▶ Ausgewählter Textauszug
• • • • •
Der Treiber wird also wohl weiterentwickelt werden.

----------

## noleti

aber ohne den Binärteil sowie ich das verstehe... also nur mit der niedrigen Auflösung

----------

## toskala

yea right, grade wollte ich mir eine webcam kaufen, die PCVC840K und nun muss ich so einen müll lesen... *grummel*

zuweil bin ich schon ein wenig ungehalten über die herren kernel developer, ich meine halt, es gibt wirklich schlimmeres als einen hook, der es ermöglicht einen binary driver teil nachzuladen. hmpf!

naja, kauf ich halt doch mal ne webcam, schaun wir mal wieviel ich da rumpatchen muss damits rennt... aber das der gute herr cox das auch gerne wiederhaben will stimmt mich schon ganz freudig  :Smile: 

----------

## Neo_0815

Die 820K hat n andern Chip ... vll langt dir die ja auch, die läuft noch 1a.

MfG

----------

## toskala

naja, das problem ist halt, dass nur die 840 den ccd chip hat, das wär schon fein von der bildqualität her, wenn ich jetzt schon fast n halbes mbit upstream hab  :Wink: 

----------

## Neo_0815

Das fand ich daran auch gut ... nur der Preis und mein mini Upload liessen mich bei der 820 bleiben  :Wink: 

MfG

----------

## toskala

hihi, betreibst du die cam mit diesem binary treiber teil? oder wie machst du das jetzt?

----------

## Neo_0815

Na ich betreib sie mit dem ov511+ treiber, der kann auch ov518 chips ... und es läuft alles 1a ...

http://alpha.dyndns.org/ov511/

MfG

----------

## toskala

nagut, dann wirds eben jetzt try'n'error ... *quickcampro4000bestell*

----------

## je

Habe eine Philips Toucam Pro Pcvc740k

Nach langem rumgefummle hab ich das Mikro nun endlich zum laufen bewegt  :Smile: 

Um das eingebaute Mikro zu benutzen hab ich folgendes gemacht:

snd-usb-audio in den kernel einbauen (unter device drivers -> sound -> alsa -> alsa usb devices ->    usb audio/midi driver <snd-usb-audio>)

Folgende Option sollte deaktiviert sein: 

device drivers -> usb-support -> usb-audio-support <usb-audio>

So sollte es auch mit anderen USB Sound Devices funktionieren.

----------

## Inte

 *ralph wrote:*   

> Nicht verzweifeln, es wird alles nicht so heiß gegessen, wie es gekocht wird:
> 
> http://www.pro-linux.de/news/2004/7221.html
> 
> Der Treiber wird also wohl weiterentwickelt werden.
• • • • •
▶ Aufgeführte Datensätze
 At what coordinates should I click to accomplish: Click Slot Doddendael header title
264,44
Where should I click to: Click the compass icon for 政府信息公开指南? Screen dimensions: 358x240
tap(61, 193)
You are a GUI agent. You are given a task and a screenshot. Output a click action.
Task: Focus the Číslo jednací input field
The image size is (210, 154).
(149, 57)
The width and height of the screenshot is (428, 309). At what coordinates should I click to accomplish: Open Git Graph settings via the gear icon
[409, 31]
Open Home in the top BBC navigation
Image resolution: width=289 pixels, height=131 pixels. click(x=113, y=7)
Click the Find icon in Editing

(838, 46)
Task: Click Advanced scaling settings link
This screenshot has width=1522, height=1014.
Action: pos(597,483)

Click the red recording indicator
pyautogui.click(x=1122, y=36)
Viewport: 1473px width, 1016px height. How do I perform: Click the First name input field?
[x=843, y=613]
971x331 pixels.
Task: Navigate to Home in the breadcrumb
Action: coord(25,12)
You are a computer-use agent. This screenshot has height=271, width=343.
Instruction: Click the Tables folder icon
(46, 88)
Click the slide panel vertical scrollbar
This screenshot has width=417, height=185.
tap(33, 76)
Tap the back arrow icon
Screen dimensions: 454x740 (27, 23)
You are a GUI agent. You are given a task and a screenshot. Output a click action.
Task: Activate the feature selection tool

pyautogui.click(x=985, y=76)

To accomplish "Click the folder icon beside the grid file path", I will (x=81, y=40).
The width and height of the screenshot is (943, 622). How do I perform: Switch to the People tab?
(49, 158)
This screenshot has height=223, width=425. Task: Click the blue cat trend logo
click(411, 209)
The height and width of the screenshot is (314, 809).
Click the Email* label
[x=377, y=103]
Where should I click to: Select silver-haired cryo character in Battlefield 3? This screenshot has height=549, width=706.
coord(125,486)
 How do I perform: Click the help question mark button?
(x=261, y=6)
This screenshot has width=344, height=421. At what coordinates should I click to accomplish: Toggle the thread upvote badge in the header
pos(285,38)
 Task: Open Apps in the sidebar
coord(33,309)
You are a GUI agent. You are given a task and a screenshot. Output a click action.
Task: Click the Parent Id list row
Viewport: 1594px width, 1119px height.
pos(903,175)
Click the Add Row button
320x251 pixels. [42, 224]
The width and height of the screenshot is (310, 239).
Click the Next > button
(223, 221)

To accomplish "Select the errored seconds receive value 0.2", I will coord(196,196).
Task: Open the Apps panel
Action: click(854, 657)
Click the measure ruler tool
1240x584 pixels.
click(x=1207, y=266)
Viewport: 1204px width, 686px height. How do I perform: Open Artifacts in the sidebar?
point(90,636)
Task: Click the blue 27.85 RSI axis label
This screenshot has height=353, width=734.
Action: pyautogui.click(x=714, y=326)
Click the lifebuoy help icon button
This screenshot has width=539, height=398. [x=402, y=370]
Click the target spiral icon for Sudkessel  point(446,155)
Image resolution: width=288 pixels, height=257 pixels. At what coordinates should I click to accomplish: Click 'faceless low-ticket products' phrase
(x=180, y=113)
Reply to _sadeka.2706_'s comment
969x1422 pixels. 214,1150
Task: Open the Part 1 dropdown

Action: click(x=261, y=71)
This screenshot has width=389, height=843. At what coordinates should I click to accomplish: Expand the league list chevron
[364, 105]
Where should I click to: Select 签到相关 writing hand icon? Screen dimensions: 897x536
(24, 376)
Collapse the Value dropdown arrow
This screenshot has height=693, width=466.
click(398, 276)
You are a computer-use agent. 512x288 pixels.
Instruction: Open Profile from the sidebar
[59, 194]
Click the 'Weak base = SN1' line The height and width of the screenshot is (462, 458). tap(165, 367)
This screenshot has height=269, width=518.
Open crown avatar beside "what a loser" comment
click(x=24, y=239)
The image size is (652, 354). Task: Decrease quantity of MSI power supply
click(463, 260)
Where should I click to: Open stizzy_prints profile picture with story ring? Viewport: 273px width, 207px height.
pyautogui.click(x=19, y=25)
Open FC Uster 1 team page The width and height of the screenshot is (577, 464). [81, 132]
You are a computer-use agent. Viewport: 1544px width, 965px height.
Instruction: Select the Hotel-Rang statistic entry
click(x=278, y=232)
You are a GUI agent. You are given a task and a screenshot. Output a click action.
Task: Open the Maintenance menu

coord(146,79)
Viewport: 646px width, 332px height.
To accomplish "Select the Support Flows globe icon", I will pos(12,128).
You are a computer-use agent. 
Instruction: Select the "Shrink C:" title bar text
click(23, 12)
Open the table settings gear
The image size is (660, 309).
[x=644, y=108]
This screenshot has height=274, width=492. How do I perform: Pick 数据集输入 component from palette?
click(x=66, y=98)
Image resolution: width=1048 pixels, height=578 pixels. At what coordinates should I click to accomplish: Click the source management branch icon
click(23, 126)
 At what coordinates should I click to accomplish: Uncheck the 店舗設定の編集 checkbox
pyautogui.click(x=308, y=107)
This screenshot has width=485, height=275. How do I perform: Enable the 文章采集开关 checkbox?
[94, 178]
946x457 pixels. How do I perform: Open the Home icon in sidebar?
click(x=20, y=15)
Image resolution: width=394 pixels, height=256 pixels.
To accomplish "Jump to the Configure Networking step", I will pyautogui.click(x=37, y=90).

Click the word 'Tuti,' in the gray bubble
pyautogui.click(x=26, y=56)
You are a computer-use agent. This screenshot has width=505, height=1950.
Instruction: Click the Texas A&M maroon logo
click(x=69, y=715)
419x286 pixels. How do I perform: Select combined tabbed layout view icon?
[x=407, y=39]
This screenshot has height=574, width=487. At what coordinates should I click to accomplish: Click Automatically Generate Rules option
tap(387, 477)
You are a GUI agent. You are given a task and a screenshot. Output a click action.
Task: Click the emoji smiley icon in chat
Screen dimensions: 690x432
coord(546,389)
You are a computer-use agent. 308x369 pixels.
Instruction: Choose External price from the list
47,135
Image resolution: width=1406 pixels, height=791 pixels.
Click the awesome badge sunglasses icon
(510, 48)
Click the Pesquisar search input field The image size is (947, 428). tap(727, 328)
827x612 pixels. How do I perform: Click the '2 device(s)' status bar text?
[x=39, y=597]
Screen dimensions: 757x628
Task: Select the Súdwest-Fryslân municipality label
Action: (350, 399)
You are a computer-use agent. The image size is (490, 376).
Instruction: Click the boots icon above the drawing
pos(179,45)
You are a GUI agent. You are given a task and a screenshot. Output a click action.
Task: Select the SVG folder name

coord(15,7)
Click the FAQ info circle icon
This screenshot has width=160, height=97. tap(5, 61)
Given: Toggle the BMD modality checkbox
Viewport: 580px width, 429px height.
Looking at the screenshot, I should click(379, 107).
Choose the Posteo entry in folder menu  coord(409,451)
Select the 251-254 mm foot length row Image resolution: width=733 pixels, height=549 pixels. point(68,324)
• • • • •
▶ Arbeitsanweisungen
A – Wandle die Zeilen der Datensätze, beginnend mit der Zeile mit „Open the table settings gear“ bis einschließlich der Zeile mit „pyautogui.click(x=308, y=107)“, in eine JSON-Liste von Zeichenketten um, mit einem Eintrag pro Zeile und ohne Leerzeilen.
B – Setze die Forumsdiskussion über Webcam-Treiber dort fort, wo sie aufhört.
Die Forumsdiskussion über Webcam-Treiber und die Datensätze stehen in keinem Zusammenhang miteinander.

▶ Lösungen je Aufgabe
A –
[
  "Open the table settings gear",
  "The image size is (660, 309).",
  "[x=644, y=108]",
  "This screenshot has height=274, width=492. How do I perform: Pick 数据集输入 component from palette?",
  "click(x=66, y=98)",
  "Image resolution: width=1048 pixels, height=578 pixels. At what coordinates should I click to accomplish: Click the source management branch icon",
  "click(23, 126)",
  " At what coordinates should I click to accomplish: Uncheck the 店舗設定の編集 checkbox",
  "pyautogui.click(x=308, y=107)"
]

B –
 

Hat jemand von Euch was Neues gehört? Momentan hänge ich noch am 2.6.8-r10. Gibt es schon Neuigkeiten über die Implementierung in den >=2.6.9er Kerneln?

Gruß, Inte.

----------

## Inte

Falls es den einen oder anderen interessiert. Gerade bin ich auf folgendes Blog gestossen: http://mylinux.suzansworld.com/index.php?p=24

Scheinbar kümmert sich jetzt jemand anderes um den Treiber: http://www.saillard.org/linux/pwc/

----------

## Loci79

ich hab die Cam unter Kernel 2.6.11 problemlos ans laufen gekriegt, insofern funzt der Treiber also...

einziges Problem: er tut es scheinbar nur unter x86... auf meinem Athlon 64, selber kernel krieg ich das teil nich ans laufen... ich weiss nich mehr wo ich noch suchen soll...

Loci

----------

## modemlamer

hallo,

ich suche ne webcam die zum VideoMessaging ausreicht... für gute aufnahmen habe ich ne digicam...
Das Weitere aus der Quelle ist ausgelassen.